Tel Aviv’s “Fast Lane” For Traffic Safety and the Environment

Commuters will ride for free. But will the toll-run “fast lane” help solve Tel Aviv’s increasing traffic nightmare?

Looking for a faster way to get to Tel Aviv from Jerusalem every day? Instead of being stuck in the daily traffic jam, a daily routine for drivers coming from both Israel’s capital and the bedroom communities of Modiin and Beit Shemesh, why not try the fast lane?

It’s now possible to take the new “fast lane” which will enable those traveling on it to reach the main traffic artery of Tel Aviv, the Ayalon Freeway, in only 11 minutes instead of commuter times of up to two hours. The new 13 km stretch will actually be a toll road to cars with less than 4 passengers. Busses and cars with at least four passengers will get to use it for free.

According to estimates in the Marker, between 1,600 to 2,000 cars an hour are forecast to use the lane during busy times. The toll is expected to be between NIS 17 and NIS 20 during rush hour. When the measured speed will drop to below 70p km per hour, the toll cost will increase, due to more cars using the lane. How will this impact the environment?

The “fast lane”

The whole idea of this new lane is to reduce traffic flow into Israel’s largest city,while at the same time making it more convenient to get into the city that never sleeps.

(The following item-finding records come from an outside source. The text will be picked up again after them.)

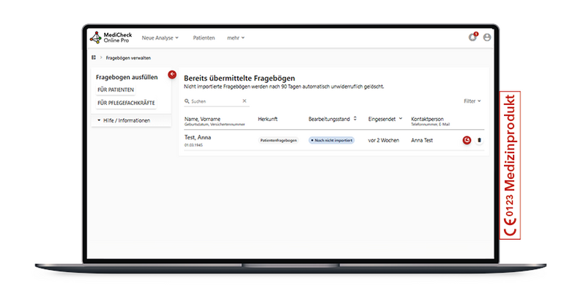Expand the mehr dropdown menu
586x308 pixels.
click(236, 37)
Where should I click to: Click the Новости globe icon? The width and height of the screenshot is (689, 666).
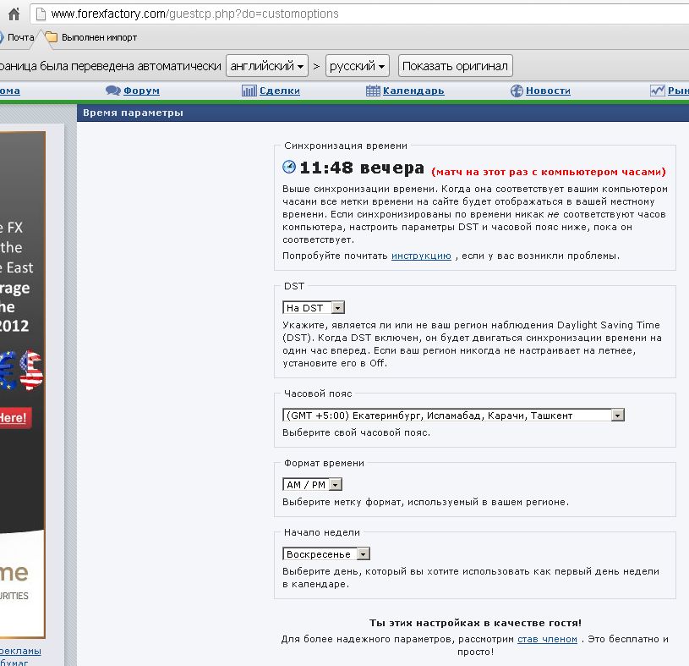516,91

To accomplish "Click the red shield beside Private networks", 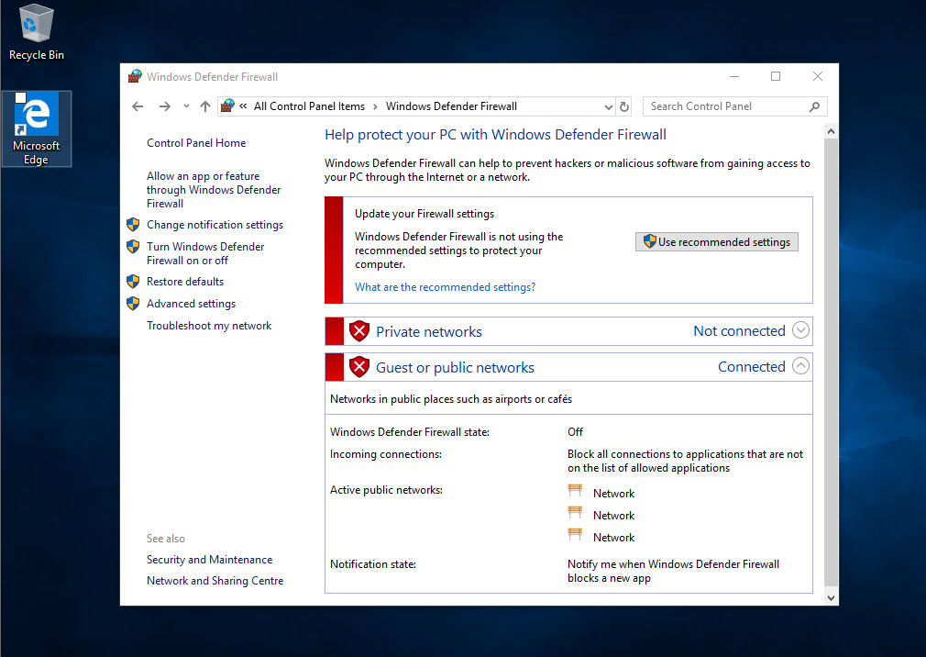I will [x=359, y=331].
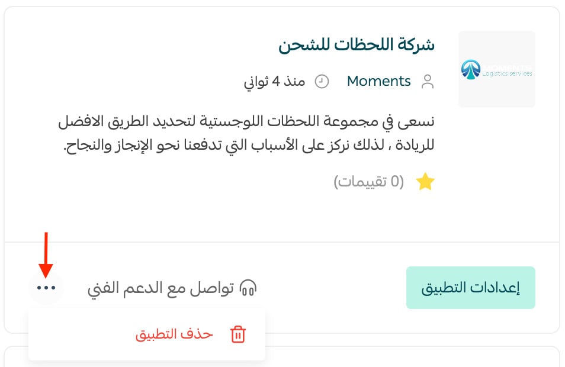Click the description line starting with للريادة
Image resolution: width=565 pixels, height=367 pixels.
click(249, 145)
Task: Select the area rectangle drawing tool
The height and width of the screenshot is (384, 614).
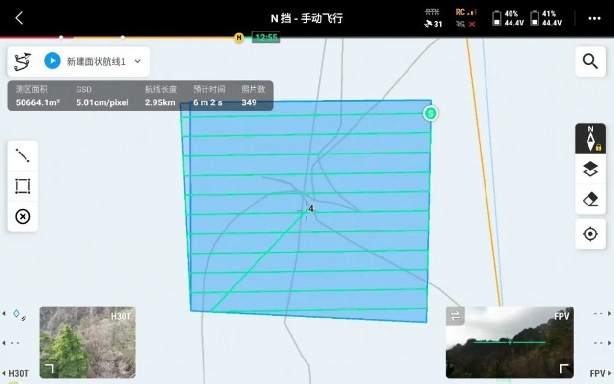Action: [x=23, y=186]
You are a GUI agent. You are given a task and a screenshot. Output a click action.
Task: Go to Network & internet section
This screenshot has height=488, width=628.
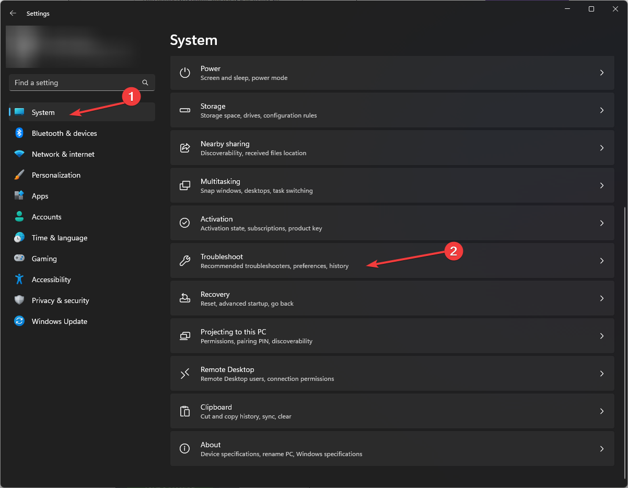63,154
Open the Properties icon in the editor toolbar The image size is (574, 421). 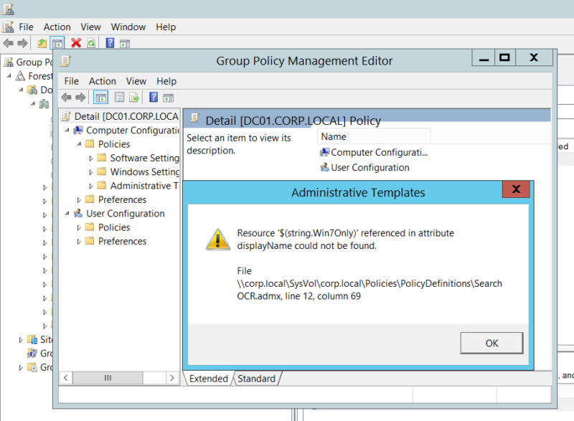coord(119,97)
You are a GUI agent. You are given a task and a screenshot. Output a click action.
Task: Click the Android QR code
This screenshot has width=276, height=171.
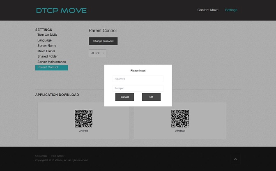point(83,118)
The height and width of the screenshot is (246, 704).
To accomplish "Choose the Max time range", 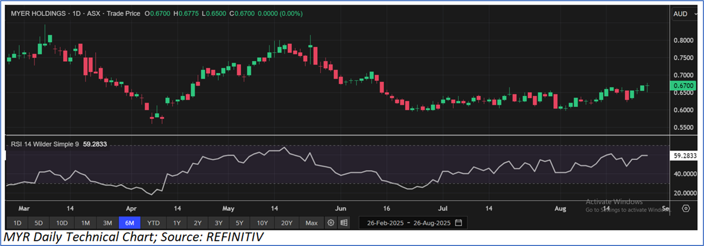I will pyautogui.click(x=311, y=223).
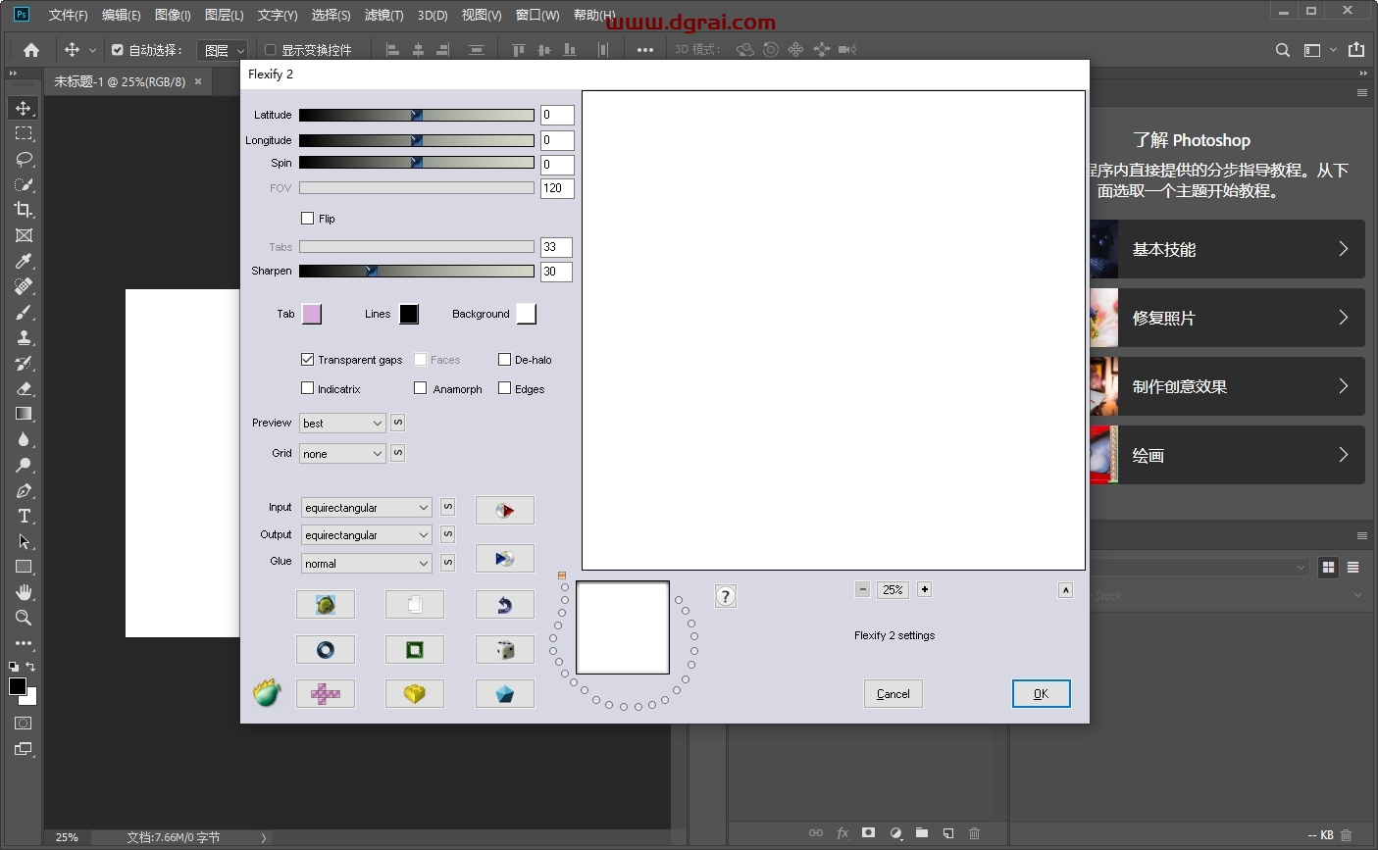The image size is (1378, 850).
Task: Click the Photoshop search icon
Action: [1282, 50]
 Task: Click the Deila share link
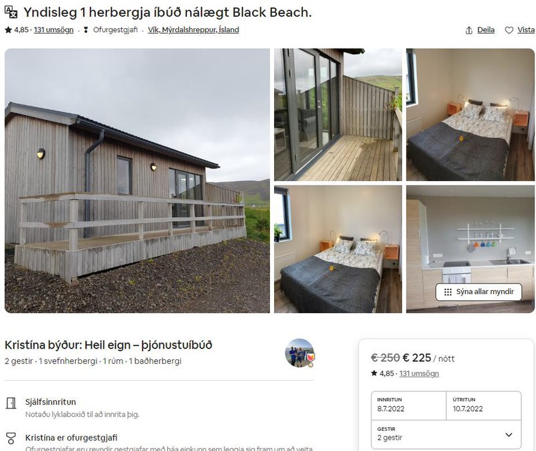click(486, 30)
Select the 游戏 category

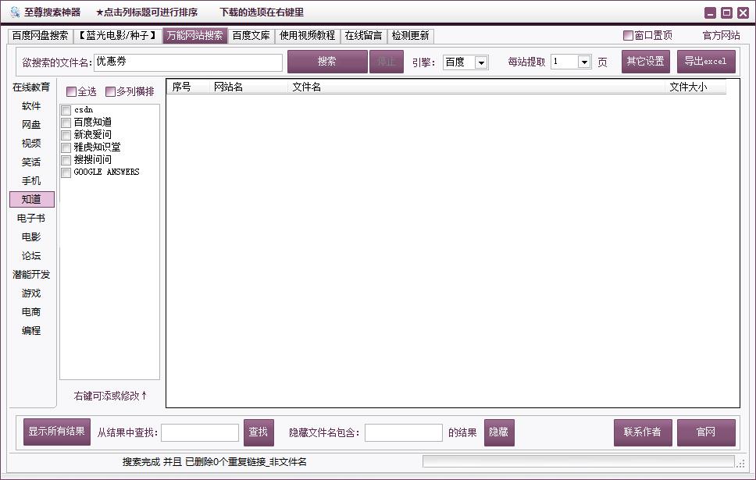(31, 293)
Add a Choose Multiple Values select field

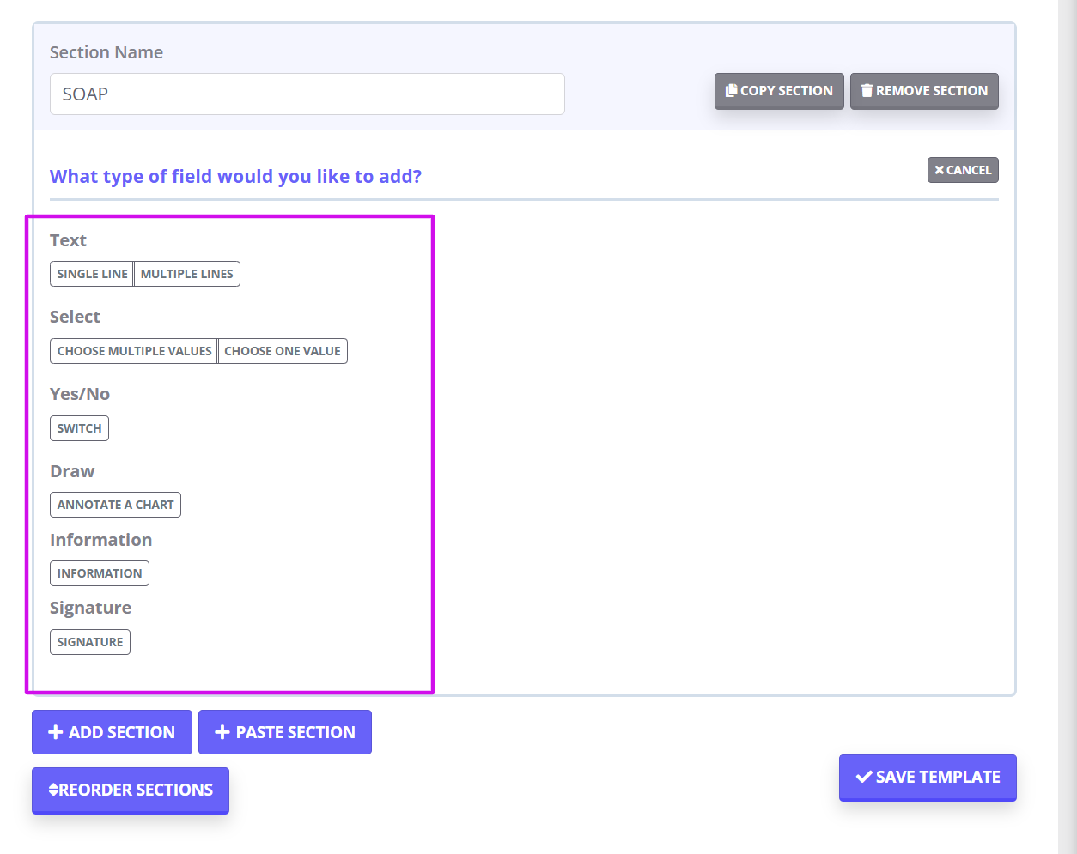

Commuters will have to option to park their cars in parking lots at the beginning of the new lane and from there take special free commuter shuttle buses into the city.

The idea is to save both on the amount of cars going into Tel Aviv daily on Highway One, as well as reduce the amount of fuel used and be less polluting to the environment.

Special lanes to reduce traffic flow into Tel Aviv is not new, and numerous plans have been in the works, including a plan already in effect to ban trucks coming into Tel Aviv between the hours of 6 and 9 a.m.

Another plan, involving the construction of a light rail line, similar to the one now being built in Jerusalem, has been in the planning stage for years, and involves a number of proposed rail lines going into and through the city.

But perhaps an even idea better idea for reducing the amount of air pollution on the roads going into Tel Aviv could be the use of electric powered vehicles and other less polluting types of cars. The year 2011 is supposed to see the beginning of electric cars being driven on the roads in Israel, thanks to the efforts being made by Shai Agassi’s Better Place company.

Taking this in mind, maybe building a special lane for the exclusive use of electric powered vehicles might be an even better idea than the new fast lane entering Tel Aviv from Highway One. Or rent a van (van locator online) so you can commute in bulk with all your pals.

Read more on traffic:

Will the Tel Aviv Light Rail Line Ever Happen? Do We Want it to?

Tel Aviv Will Ban Trucks during Morning hours to Reduce Congestion

How do You Stop Traffic Congestion in Cairo? With helicopters!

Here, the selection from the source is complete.